Overview - NVIDIA Docs

Azure Stack HCI is a powerful hyper-converged infrastructure solution that combines on-premises infrastructure with cloud services, providing a comprehensive and flexible environment for deploying virtualized workloads. This guide explores the integration of NVIDIA virtual GPU (vGPU) software within Azure Stack HCI, enabling multiple virtual machines (VMs) to have simultaneous, direct access to a single physical GPU. This capability is essential for enhancing graphics performance, ensuring application compatibility, and optimizing cost-effectiveness in environments requiring GPU acceleration.

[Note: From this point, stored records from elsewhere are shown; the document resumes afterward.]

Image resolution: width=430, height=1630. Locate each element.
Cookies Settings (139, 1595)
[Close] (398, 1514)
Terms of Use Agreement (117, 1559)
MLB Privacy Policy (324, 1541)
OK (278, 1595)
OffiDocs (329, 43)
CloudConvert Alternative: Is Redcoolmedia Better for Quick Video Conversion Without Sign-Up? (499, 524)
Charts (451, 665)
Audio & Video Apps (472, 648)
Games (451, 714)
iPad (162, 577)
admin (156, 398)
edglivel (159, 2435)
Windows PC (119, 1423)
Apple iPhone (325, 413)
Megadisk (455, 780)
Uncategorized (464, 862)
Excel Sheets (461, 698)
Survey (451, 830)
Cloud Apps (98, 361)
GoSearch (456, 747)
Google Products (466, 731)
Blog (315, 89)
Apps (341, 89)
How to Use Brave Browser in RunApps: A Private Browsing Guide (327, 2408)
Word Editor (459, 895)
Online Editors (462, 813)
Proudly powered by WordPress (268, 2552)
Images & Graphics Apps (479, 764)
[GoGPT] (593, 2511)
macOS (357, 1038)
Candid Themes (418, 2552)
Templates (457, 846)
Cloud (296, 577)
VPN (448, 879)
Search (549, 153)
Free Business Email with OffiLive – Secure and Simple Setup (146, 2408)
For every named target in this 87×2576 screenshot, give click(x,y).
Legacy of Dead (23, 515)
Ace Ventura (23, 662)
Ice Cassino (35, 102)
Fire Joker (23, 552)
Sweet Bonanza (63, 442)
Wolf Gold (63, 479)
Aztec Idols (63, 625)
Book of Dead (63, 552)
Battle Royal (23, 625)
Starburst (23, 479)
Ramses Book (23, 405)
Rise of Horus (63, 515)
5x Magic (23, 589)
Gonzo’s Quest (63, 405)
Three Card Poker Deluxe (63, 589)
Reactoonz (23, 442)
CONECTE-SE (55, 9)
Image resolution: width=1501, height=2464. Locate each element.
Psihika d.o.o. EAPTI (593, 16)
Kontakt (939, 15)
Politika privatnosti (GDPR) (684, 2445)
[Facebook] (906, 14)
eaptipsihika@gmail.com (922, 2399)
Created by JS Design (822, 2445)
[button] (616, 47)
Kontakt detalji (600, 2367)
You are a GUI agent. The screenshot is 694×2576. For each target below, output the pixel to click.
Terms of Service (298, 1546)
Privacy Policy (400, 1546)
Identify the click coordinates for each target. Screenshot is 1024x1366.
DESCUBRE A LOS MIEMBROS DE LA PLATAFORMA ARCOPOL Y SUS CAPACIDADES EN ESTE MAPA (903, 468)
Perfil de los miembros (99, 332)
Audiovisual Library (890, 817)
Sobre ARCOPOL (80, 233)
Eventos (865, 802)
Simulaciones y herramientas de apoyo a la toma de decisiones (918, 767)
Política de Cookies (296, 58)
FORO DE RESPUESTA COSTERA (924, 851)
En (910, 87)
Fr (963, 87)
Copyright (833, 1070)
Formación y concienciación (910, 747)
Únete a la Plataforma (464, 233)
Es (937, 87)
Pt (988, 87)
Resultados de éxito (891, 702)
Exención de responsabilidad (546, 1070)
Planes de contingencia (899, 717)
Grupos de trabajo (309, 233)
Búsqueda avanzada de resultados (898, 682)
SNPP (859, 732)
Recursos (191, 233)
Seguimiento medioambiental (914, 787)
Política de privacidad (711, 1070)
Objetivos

This chapter covers how NVIDIA vGPU solutions fundamentally alter the landscape of desktop virtualization and GPU accelerated servers. NVIDIA vGPU enables users to execute these solutions with various workloads of all levels of complexity and graphics requirements. This chapter also describes the NVIDIA vGPU architecture, the NVIDIA GPUs recommended for virtualization, the NVIDIA vGPU software licensed products for desktop virtualization, as well as key standards supported by NVIDIA virtual GPU technology.

Why NVIDIA vGPU?

The promise of desktop and data center virtualization lies in its flexibility and manageability. Initially driven by the need for flexibility and security, desktop and data center virtualization has become more accessible due to the democratization of technology, which has significantly reduced costs. This has expanded market accessibility and driven growth, with NVIDIA playing a key role as a facilitator. Advances in storage and multi-core processors further enhance the competitive advantage regarding the total cost of ownership.

One of the biggest challenges in desktop virtualization is providing a cost-effective yet rich user experience.

NVIDIA virtual GPU (vGPU) software addresses this challenge by enabling powerful GPU performance for a wide range of workloads, from graphics-rich virtual workstations to data science and AI. This allows IT to harness the management and security benefits of virtualization alongside the performance of NVIDIA GPUs needed for modern workloads. Installed on a physical GPU in a cloud or enterprise data center server, NVIDIA vGPU software creates virtual GPUs that can be shared across multiple virtual machines and accessed from any device, anywhere.

NVIDIA vGPU Architecture

The high-level architecture of an NVIDIA virtual GPU-enabled VDI environment is illustrated in Figure 1.1 below. This software enables multiple VMs to share a single GPU and, if there are multiple GPUs in the server, a single VM can be enabled to access multiple GPUs. This GPU-enabled environment provides unprecedented performance and enables support for more users on a server. Work typically done by the CPU, such as GPU-ready workloads or graphics and encoder tasks can now be offloaded to the GPU. Physical NVIDIA GPUs can support multiple virtual GPUs (vGPUs) and be assigned directly to guest VMs under the control of NVIDIA’s Virtual GPU Manager running in a hypervisor.

Guest VMs use the NVIDIA GPUs in the same manner as a physical GPU passed through by the hypervisor, with an NVIDIA GPU driver installed directly in the guest VM.

Figure 1.1 - NVIDIA vGPU Architecture

NVIDIA vGPUs are comparable to conventional GPUs in that they have a fixed amount of GPU memory, but they feature virtual displays instead of physical ports. Managed by the NVIDIA vGPU Manager installed in the hypervisor, the vGPU memory is allocated out of the physical GPU frame buffer when the vGPU is created. The vGPU retains exclusive use of that GPU Memory until it is destroyed.

Note

These are virtual displays, meaning that there is no physical connection point for external physical displays on GPUs.

All vGPUs that reside on a physical GPU share GPU engines, including the graphics (3D) and video decode and encode engines. The right side of Figure 1.1 shows the vGPU internal architecture. The VM’s guest OS leverages direct access to the GPU for performance and fast critical paths. Noncritical performance management operations use a para-virtualization interface to the NVIDIA Virtual GPU Manager.